Figure 1. Staphylococcal ulcer of central cornea.
Figure 2. Acute staphylococcal marginal keratitis. Discrete, white infiltrates are seen in periphery of the cornea.

One of the more serious corneal ulcerations is caused by Acanthamoeba and can result in loss of vision or even loss of the eye.[8] Corneal ulcers usually appear as discrete, gray-white infiltrates. If left untreated, they can spread wider and deeper, eventually perforating the eye and leading to intraocular infection.[2] Since it is difficult to culture Acanthamoeba on standard agar plates, Acanthamoeba should be suspected in resistant stromal keratitis or persistent active corneal infiltration when routine cultures are sterile.

It is mandatory that women who wear soft contact lenses thoroughly wash their hands before handling their lenses, avoid contaminating the lens solution, and use proper procedures to clean, store, and insert the lenses.

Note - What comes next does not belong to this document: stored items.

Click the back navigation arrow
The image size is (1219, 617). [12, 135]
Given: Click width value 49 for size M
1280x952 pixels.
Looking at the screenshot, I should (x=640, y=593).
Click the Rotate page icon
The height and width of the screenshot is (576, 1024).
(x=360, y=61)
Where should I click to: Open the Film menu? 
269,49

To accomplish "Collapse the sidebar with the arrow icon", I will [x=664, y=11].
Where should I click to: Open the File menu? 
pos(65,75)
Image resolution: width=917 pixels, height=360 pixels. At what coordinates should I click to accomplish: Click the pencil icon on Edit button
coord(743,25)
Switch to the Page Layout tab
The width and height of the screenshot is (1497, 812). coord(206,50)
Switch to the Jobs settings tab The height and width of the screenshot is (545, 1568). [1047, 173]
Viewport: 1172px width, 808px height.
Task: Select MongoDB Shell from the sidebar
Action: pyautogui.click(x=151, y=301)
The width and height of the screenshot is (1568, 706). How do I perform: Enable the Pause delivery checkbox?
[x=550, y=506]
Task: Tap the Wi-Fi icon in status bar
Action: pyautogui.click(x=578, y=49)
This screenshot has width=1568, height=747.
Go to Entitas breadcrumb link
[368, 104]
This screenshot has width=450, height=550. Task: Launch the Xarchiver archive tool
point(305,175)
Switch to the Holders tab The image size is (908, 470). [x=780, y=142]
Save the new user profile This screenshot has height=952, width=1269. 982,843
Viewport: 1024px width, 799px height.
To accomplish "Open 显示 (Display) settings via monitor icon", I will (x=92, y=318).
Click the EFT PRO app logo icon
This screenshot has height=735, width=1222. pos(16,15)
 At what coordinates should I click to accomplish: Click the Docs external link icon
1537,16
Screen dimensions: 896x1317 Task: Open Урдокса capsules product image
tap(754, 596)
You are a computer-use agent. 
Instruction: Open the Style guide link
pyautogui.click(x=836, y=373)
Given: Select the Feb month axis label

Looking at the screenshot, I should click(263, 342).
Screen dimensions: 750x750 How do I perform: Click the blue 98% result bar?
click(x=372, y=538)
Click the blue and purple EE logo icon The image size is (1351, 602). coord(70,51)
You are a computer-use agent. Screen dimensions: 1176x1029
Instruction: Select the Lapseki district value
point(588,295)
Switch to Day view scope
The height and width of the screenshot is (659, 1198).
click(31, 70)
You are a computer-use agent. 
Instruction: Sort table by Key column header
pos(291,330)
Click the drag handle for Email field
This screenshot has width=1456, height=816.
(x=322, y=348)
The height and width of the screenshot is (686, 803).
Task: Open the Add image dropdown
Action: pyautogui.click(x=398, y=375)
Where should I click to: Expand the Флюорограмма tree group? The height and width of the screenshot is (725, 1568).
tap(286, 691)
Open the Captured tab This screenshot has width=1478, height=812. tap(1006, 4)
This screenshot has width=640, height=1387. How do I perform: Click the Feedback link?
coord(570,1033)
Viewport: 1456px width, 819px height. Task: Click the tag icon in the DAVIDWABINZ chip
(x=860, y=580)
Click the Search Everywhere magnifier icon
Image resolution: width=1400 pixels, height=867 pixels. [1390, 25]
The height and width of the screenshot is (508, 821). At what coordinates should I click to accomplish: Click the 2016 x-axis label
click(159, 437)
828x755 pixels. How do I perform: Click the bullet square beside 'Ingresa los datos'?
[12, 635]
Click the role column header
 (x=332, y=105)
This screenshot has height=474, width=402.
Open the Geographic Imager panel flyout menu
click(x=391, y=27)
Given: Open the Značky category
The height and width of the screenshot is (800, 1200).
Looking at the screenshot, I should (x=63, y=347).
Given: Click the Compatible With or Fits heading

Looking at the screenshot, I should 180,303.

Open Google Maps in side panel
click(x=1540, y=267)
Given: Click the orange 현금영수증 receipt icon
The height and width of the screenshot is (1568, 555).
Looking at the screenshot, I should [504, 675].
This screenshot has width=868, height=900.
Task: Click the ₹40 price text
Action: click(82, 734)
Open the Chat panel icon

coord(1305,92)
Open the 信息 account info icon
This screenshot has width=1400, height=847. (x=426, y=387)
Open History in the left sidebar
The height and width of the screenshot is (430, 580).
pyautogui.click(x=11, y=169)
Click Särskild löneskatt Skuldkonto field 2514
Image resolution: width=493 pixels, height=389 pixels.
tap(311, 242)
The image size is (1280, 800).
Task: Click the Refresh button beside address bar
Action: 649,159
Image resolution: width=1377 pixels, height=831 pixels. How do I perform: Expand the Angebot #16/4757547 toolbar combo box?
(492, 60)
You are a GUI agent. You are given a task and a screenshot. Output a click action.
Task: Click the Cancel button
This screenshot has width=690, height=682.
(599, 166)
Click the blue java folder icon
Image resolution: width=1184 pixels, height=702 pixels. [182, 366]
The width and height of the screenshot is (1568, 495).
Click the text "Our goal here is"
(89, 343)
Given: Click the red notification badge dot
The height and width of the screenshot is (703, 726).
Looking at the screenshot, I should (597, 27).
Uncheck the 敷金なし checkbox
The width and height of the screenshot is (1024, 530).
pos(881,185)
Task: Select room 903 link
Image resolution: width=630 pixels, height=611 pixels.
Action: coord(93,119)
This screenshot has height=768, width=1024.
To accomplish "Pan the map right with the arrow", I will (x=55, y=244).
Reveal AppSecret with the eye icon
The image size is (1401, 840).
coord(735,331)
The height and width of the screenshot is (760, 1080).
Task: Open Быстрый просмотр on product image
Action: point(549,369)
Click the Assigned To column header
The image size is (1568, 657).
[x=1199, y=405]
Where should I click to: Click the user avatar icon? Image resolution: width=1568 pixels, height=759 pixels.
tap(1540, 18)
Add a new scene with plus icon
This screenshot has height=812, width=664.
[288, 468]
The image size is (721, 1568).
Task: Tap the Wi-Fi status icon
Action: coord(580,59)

Contaminated solutions, homemade saline solutions without preservatives or bacteriostatic agents, and failure to perform effective cold sterilization can cause serious infection.[9,10]

If an infection does occur, the contact lens wearer should be referred to an ophthalmologist and told to immediately stop using mascara and other eye makeup, as well as the contact lenses, until the infection has been successfully treated. All used or old makeup and lens solution should be discarded and replaced before wearing lenses and makeup after treatment.

For simple conjunctivitis, an ophthalmologic broad-spectrum antibiotic solution, preferably without hydrocortisone, every 2 to 3 hours for 1 week is usually sufficient. If a Gram's stain or culture result is available, an agent specific for gram-negative organisms, such as gentamicin, or for gram-positive organisms, such as erythromycin, may be used (Table I). In a severe case of keratitis, the ophthalmologist may elect to hospitalize and/or treat with a systemic antibiotic because of the high risk of corneal scarring or perforation if virulent organisms are present.